Find every line in the entries below that contains the string "plus", and copy each of those lines. Matches must have the same case.

*Stored data*
:::

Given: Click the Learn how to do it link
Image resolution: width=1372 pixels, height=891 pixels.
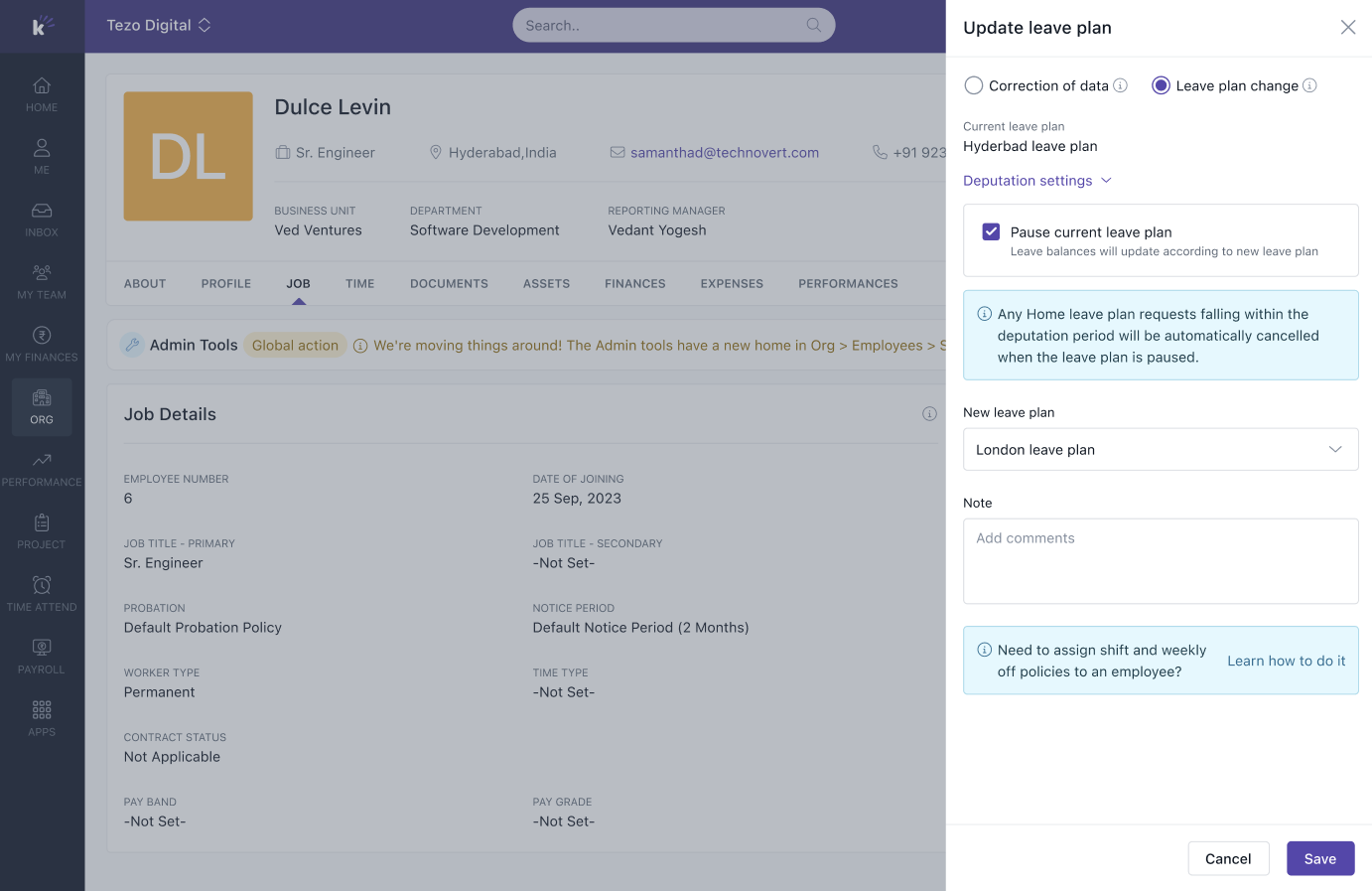Looking at the screenshot, I should 1286,662.
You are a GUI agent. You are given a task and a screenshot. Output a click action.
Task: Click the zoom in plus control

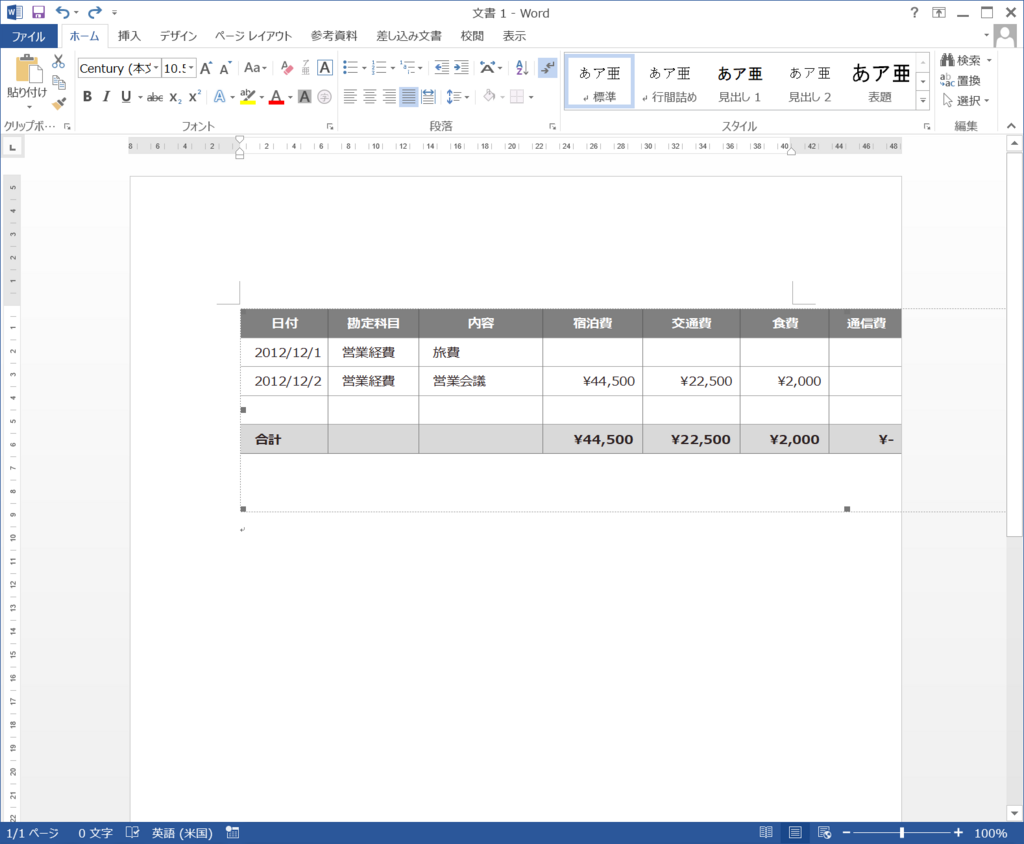[x=957, y=831]
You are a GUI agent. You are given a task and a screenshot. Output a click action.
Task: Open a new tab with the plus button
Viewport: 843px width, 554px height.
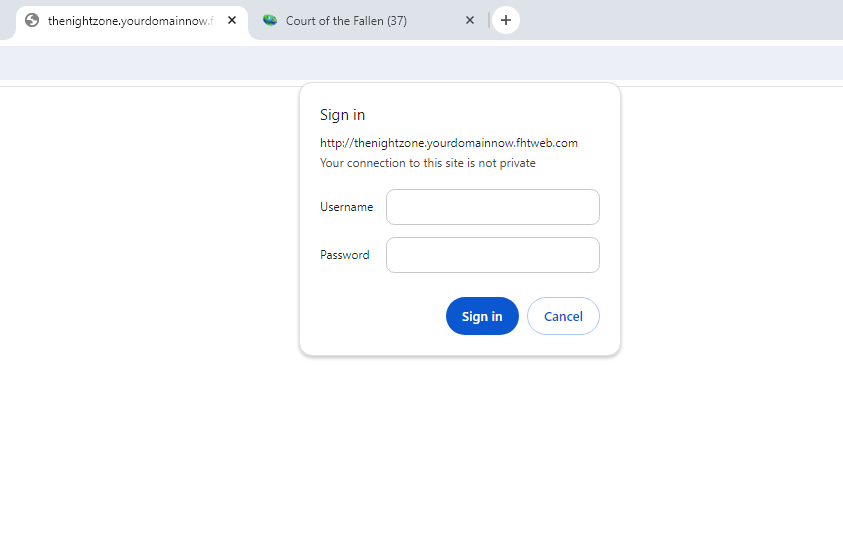505,20
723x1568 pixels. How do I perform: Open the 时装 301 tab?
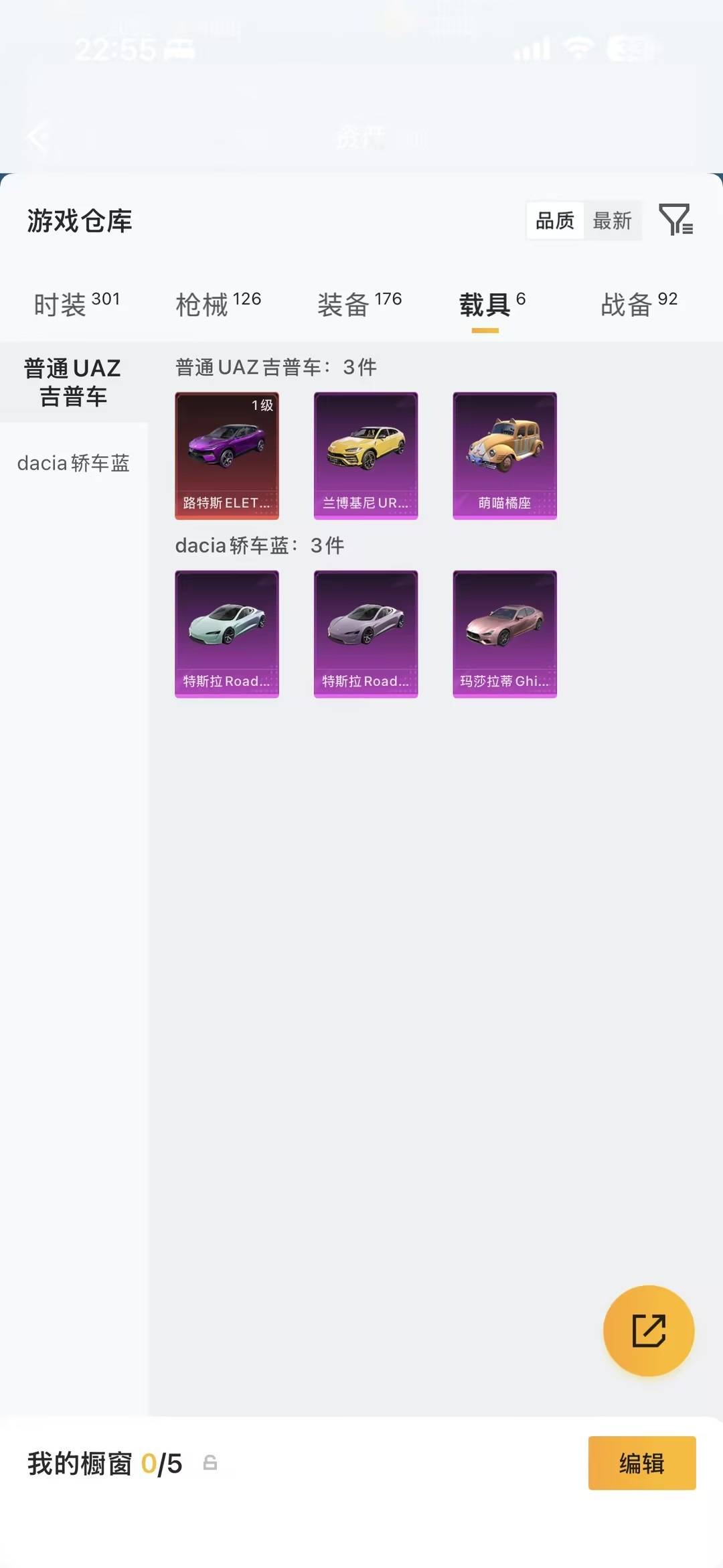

:::

*Reply*
Task: Click the zoom in plus control
Task: Open a new tab with the plus button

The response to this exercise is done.